(What the task asks):
For each record that follows, restate the text exactly and drop the pictures.

*** Opening Exercise material ***

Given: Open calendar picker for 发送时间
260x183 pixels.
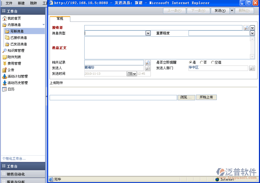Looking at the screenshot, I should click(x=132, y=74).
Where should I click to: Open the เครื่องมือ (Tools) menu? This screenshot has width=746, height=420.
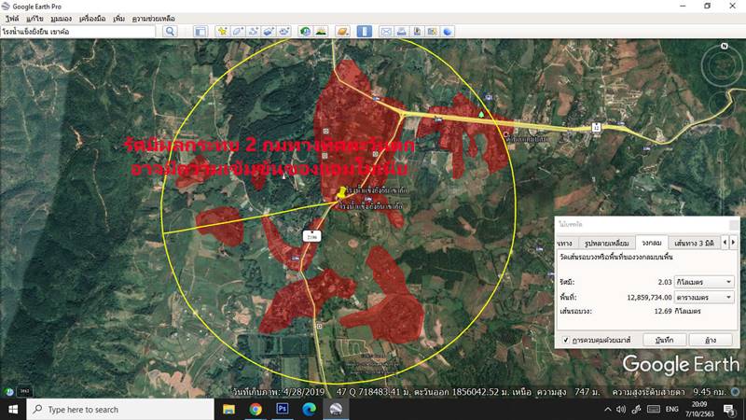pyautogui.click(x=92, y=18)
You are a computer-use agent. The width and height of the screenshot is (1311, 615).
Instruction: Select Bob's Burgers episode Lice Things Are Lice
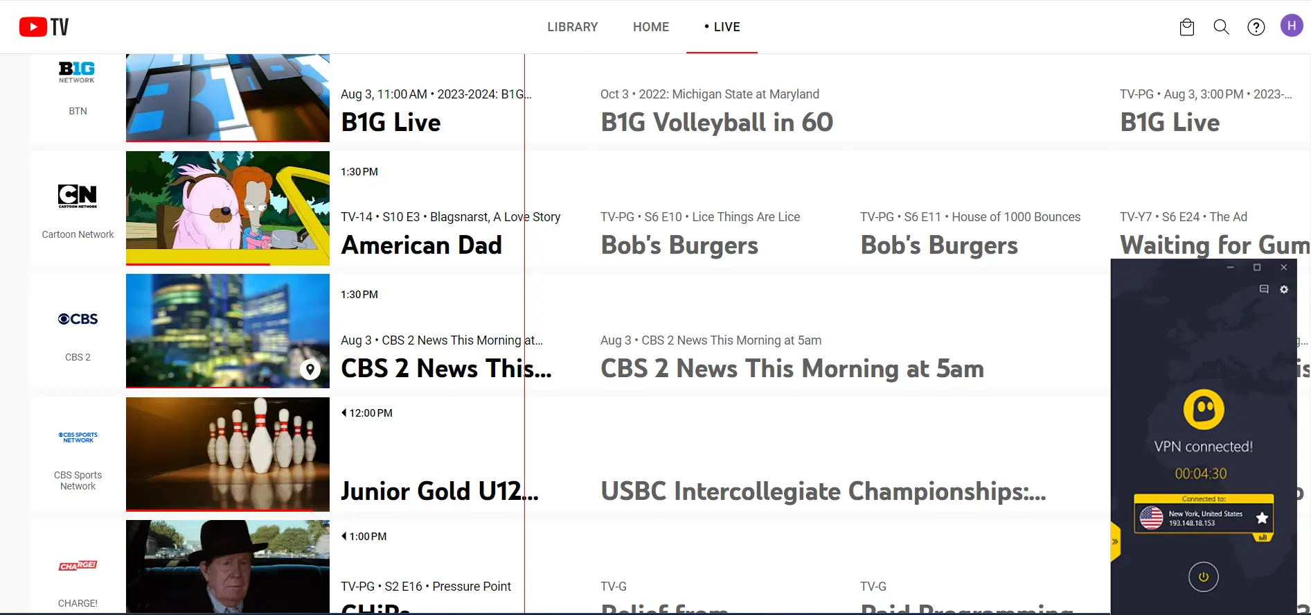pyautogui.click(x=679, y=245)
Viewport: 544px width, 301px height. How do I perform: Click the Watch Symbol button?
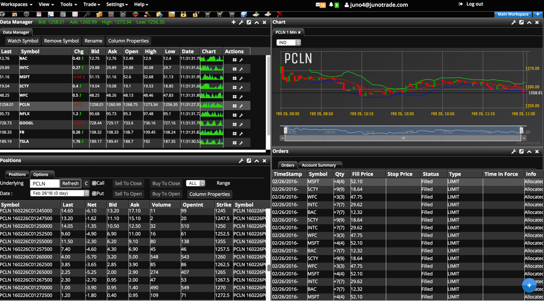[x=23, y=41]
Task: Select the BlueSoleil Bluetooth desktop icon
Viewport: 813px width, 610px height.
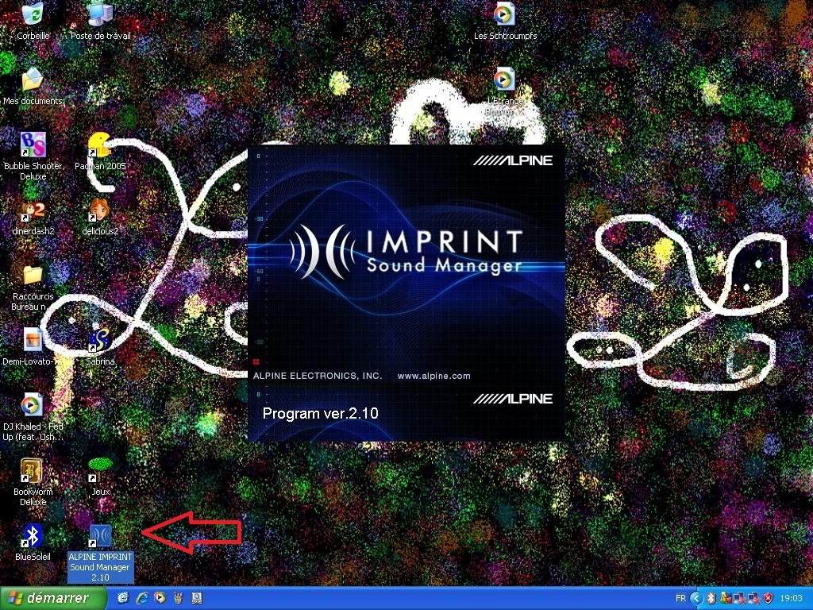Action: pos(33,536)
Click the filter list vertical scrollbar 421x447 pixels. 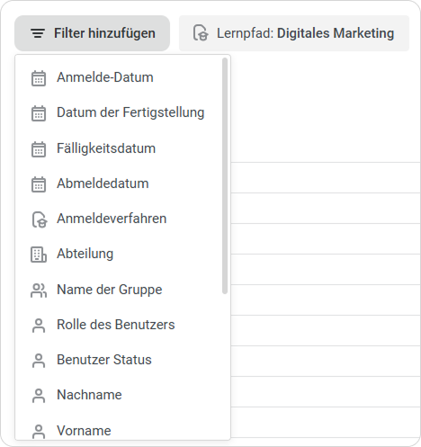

*** Closing Exercise material ***

(Expected output):
Given: Open calendar picker for 发送时间
260x183 pixels.
Looking at the screenshot, I should click(x=132, y=74).
Where should I click to: Open the เครื่องมือ (Tools) menu? This screenshot has width=746, height=420.
pyautogui.click(x=92, y=18)
You are a computer-use agent. The width and height of the screenshot is (1311, 615).
Instruction: Select Bob's Burgers episode Lice Things Are Lice
pyautogui.click(x=679, y=245)
Viewport: 544px width, 301px height. How do I perform: Click the Watch Symbol button?
[x=23, y=41]
Task: Select the BlueSoleil Bluetooth desktop icon
Viewport: 813px width, 610px height.
Action: pos(33,536)
Click the filter list vertical scrollbar 421x447 pixels. 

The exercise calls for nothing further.